Tuesday has been a great day for the labour market.
Small business optimism is at a new post-crisis high. The NFIB small business optimism survey rose to 100.4 in December, the highest reading since October 2006.
Additionally, job openings rose to a new post-crisis high, and following these reports, economists can barely contain their excitement about the economy.
“The labour market isn’t just healing, it is red hot with nearly 5 million jobs available,” Bank of Tokyo-Mitsubishi’s Chris Rupkey said. “Slack in the economy isn’t just going away, it’s all but evaporated”
The piece of the labour market recovery that has been missing is wage gains, and the latest NFIB report showed that 25% of firms reported compensation increases over the last three months while 17% expected to increase compensation over the next six months.
In a note to clients following the report, Ian Shepherdson at Pantheon Macro wrote, “We have argued since the crash of 2008 that the economy cannot recover properly until the small business sector normalize. And, finally, it has.”
Derek Lindsay at BNP Paribas added that the increase in net compensation in the NFIB report ran counter to the weak wages seen in Friday’s jobs report. Earlier on Tuesday, we highlighted comments from Goldman’s Kris Dawsey that indicated that the decline in wages in December’s jobs report may be due to calendar quirks and other factors that make the decline less problematic that previously thought.
Torsten Slok at Deutsche Bank circulated the following chart after the NFIB data that shows the relationship between the NFIB compensation data and the employment cost index, or ECI.
NFIB has traditionally served as a leading indicator for the ECI, which is what the Fed uses in its economic dashboard — not average hourly earnings, which is the number that disappointed last week — and so Slok’s chart is something that labour market bulls will want to see.
In a note to clients last night, Shepherdson wrote that the ECI report, set for release on January 30, is the report for the market to look at.
“We can’t stress the importance of this report enough, especially because the third quarter ECI wage numbers were much stronger than the hourly earnings data,” Shepherdson wrote.

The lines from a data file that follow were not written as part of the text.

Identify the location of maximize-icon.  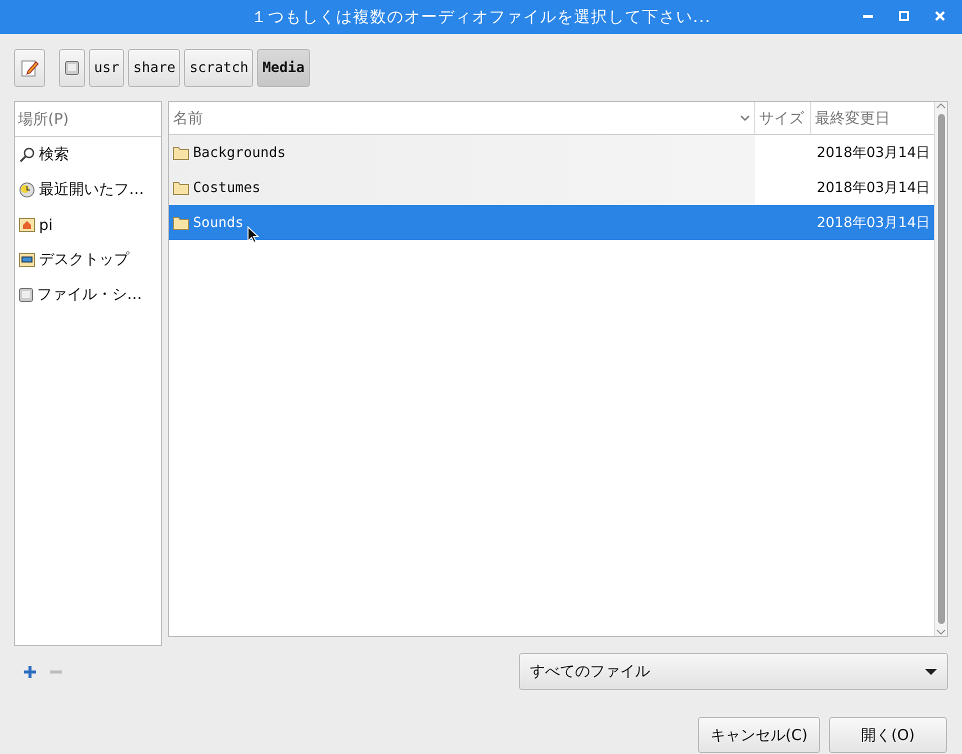
(904, 16).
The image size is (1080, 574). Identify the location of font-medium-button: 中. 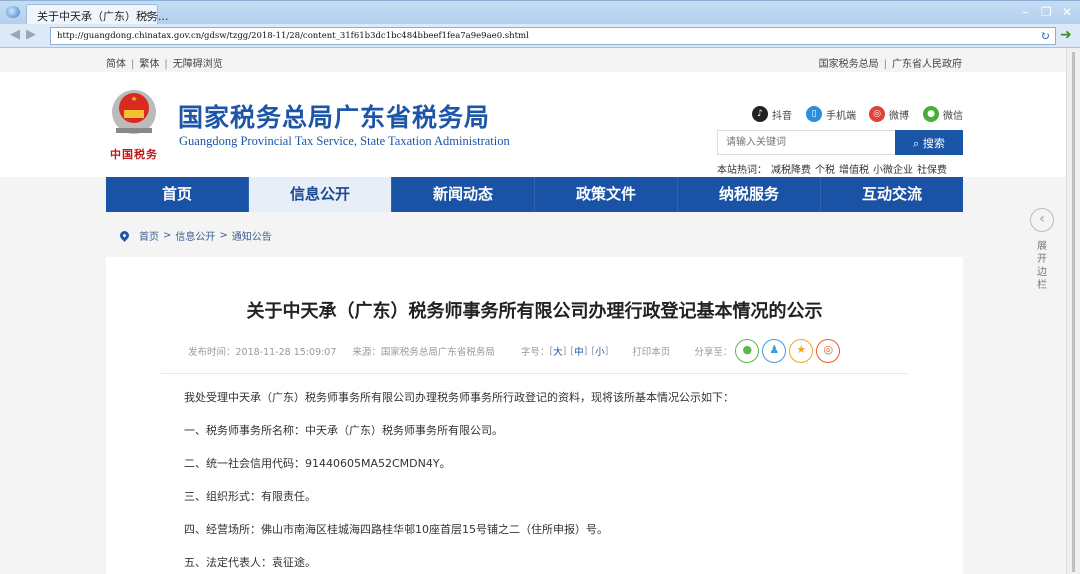
(579, 351).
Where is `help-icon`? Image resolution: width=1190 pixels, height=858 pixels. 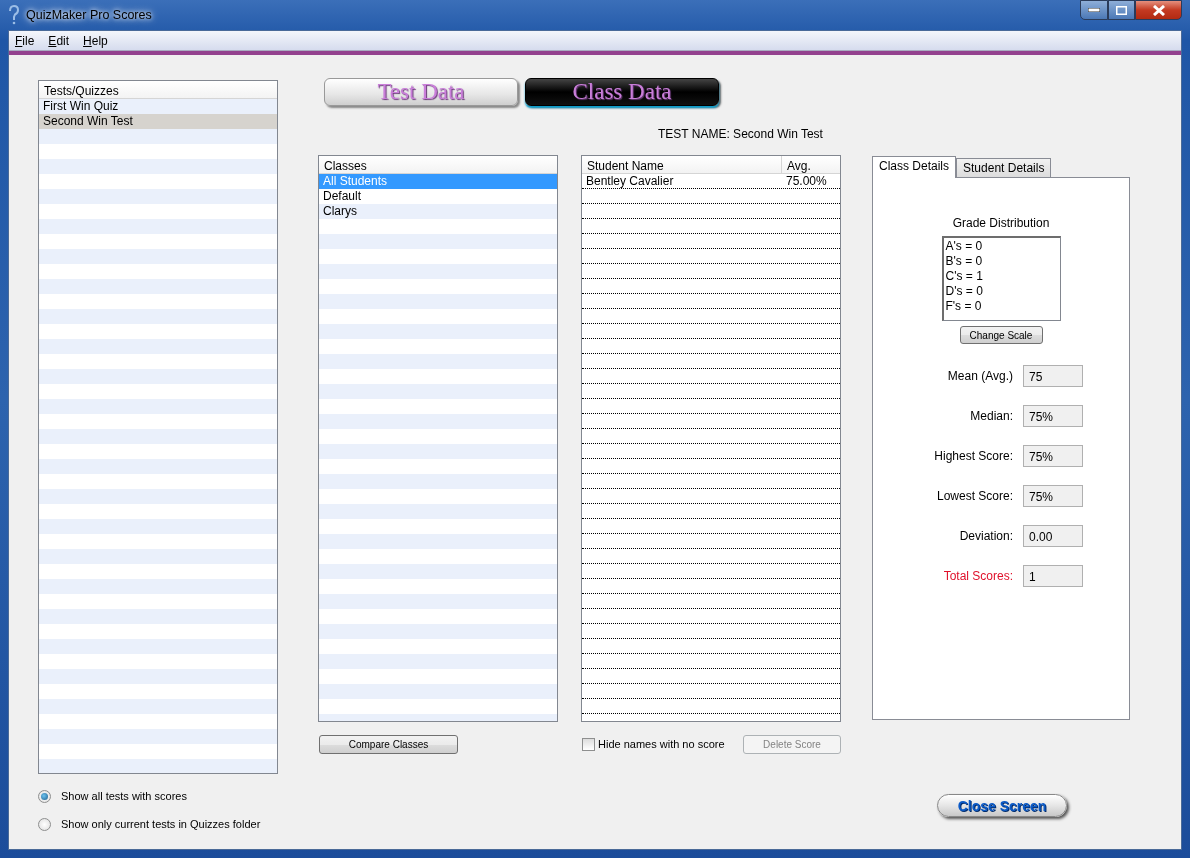 help-icon is located at coordinates (14, 15).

“If this is repeated in the fourth quarter, it will become much easier for the Fed’s hawks to make the case convincingly that the true trend in wage growth is both picking up and is stronger than shown by the hourly earnings data.”
Shepherdson added, however, that in his view a pickup in wages isn’t a necessary precondition for the Fed’s first rate hike and that the drop in unemployment — which fell from 6.7% to 5.6% from December 2013 to December 2014 — will be enough to see the Fed enact a “cautionary increase in rates in the spring.”
On Tuesday we also got labour data from the Bureau of Labour Statistics’ November job openings and labour turnover survey, or JOLTS report, which showed that job openings rose to 4.97 million in November, another post crisis high.
Shepherdson called the increase in job openings since the spring “nothing short of spectacular” adding:
“Job openings are rising even faster than the unemployment rate is falling, pushing the Beveridge Curve — which links job openings to the unemployment rate — even further away from normal. It has been an article of faith at the Fed that the curve would shift back, but we see no evidence of this at all. The further the curve shifts, the greater is the chance the wage pressures intensify, and soon.”
And so in short, just a great morning for the labour market and the economy.
The next big reading on wages and the labour market comes with the ECI report on January 30, and as this data appears to be improving, and quickly, the big question looming is how the Fed feels about all this good news.